Records supplied:

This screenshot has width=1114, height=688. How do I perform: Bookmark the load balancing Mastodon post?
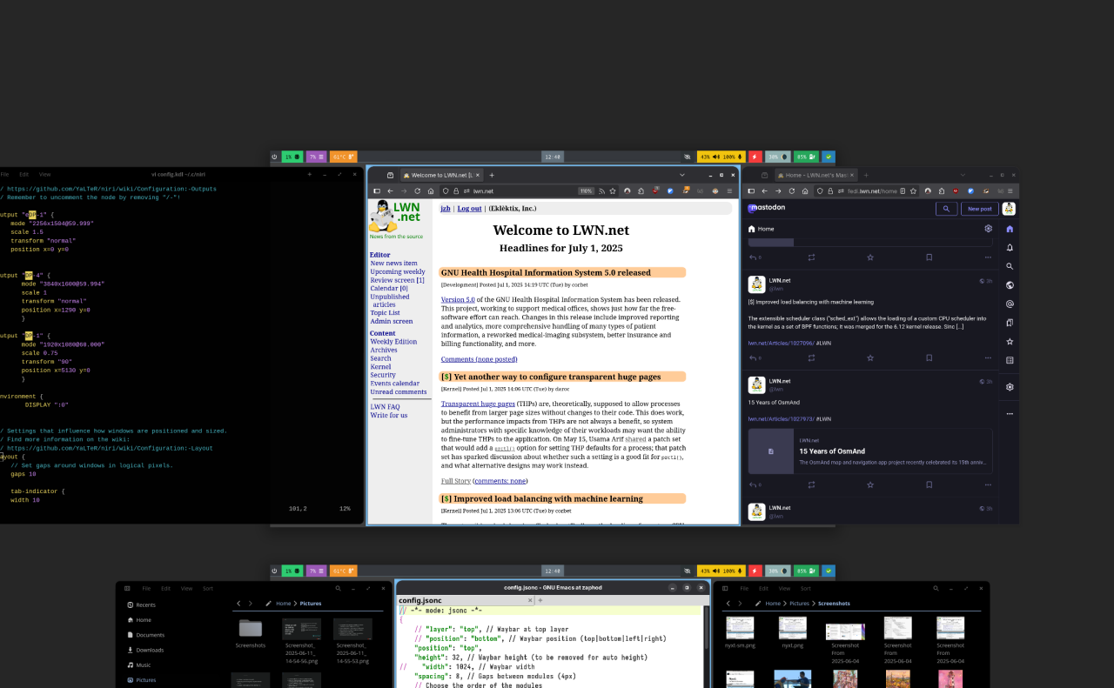click(929, 357)
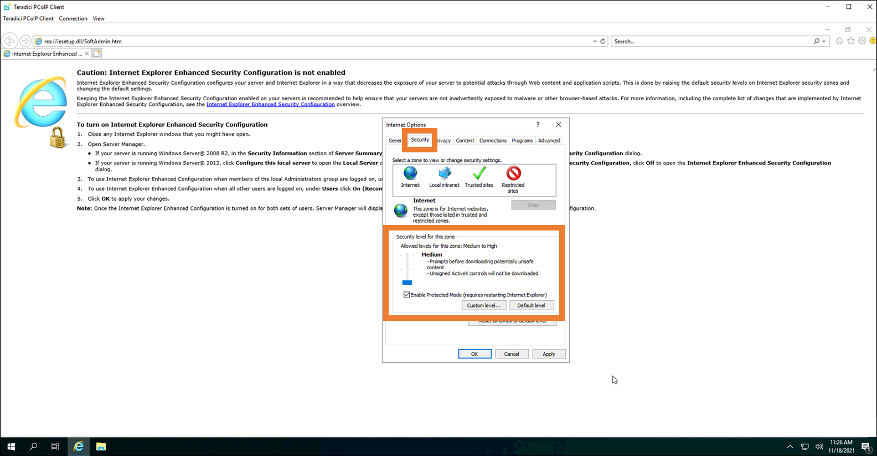
Task: Click the security level slider handle
Action: coord(407,283)
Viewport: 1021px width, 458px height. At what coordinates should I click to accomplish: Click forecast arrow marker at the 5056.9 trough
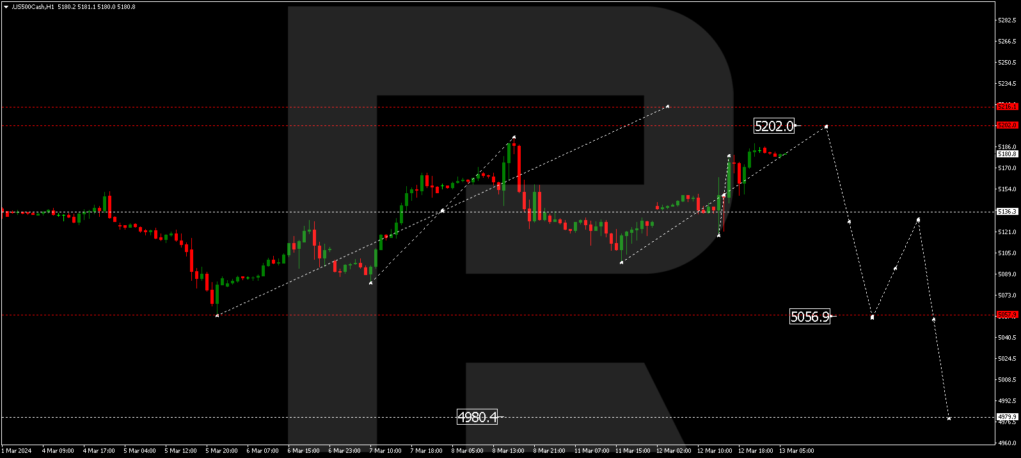(872, 317)
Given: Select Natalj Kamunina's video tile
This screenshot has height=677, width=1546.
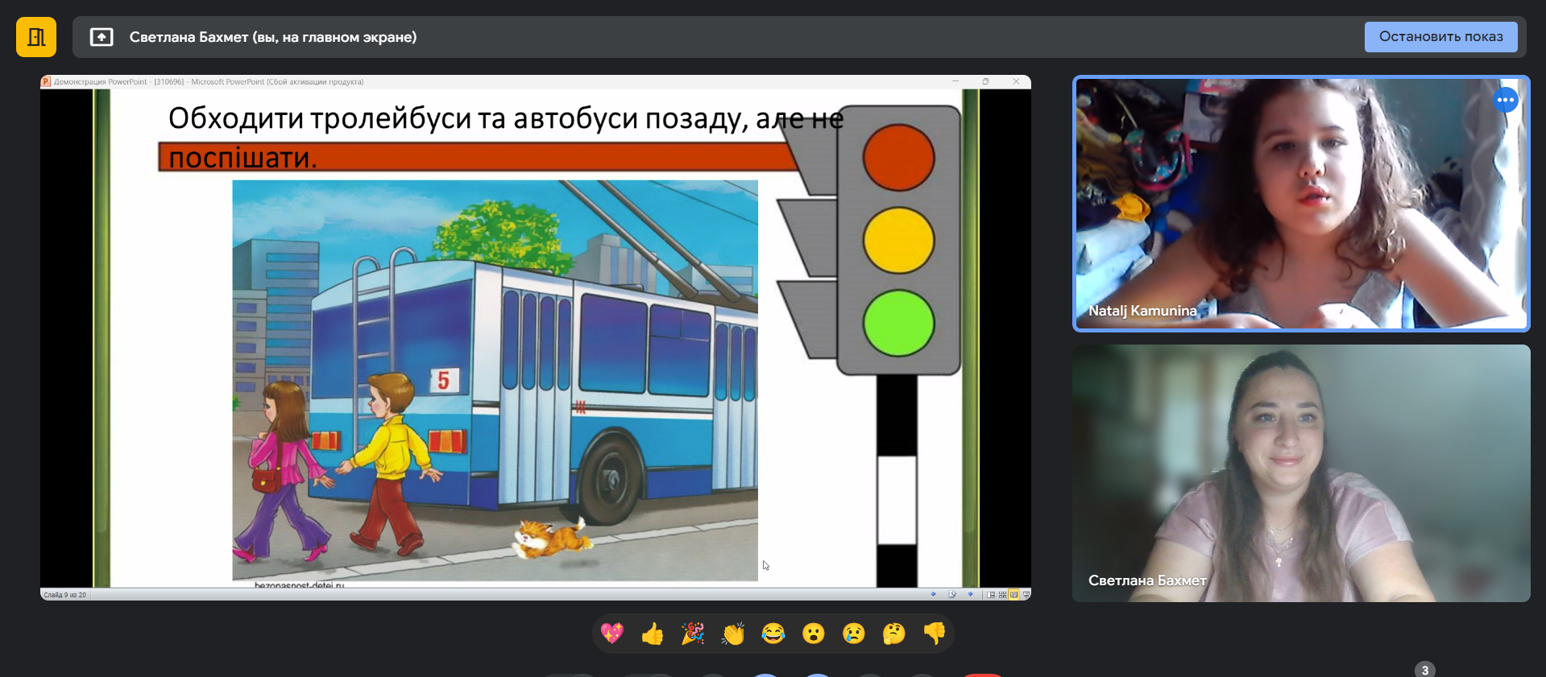Looking at the screenshot, I should point(1300,203).

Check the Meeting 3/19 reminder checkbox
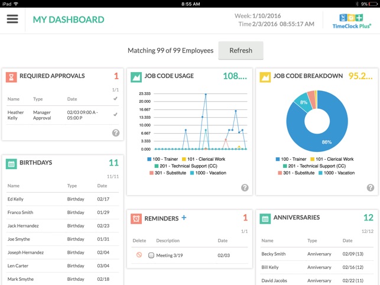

Exercise directions:
Once the pictures are set aside, what is needed is the lines from the line with "Viewport: 1021px width, 458px" through the end of the data, written out exactly and alone.

Exercise output:
Viewport: 1021px width, 458px height. At what coordinates should I click to accomplish: Click forecast arrow marker at the 5056.9 trough
(872, 317)
Given: Select Natalj Kamunina's video tile
This screenshot has height=677, width=1546.
Looking at the screenshot, I should point(1300,203).

Check the Meeting 3/19 reminder checkbox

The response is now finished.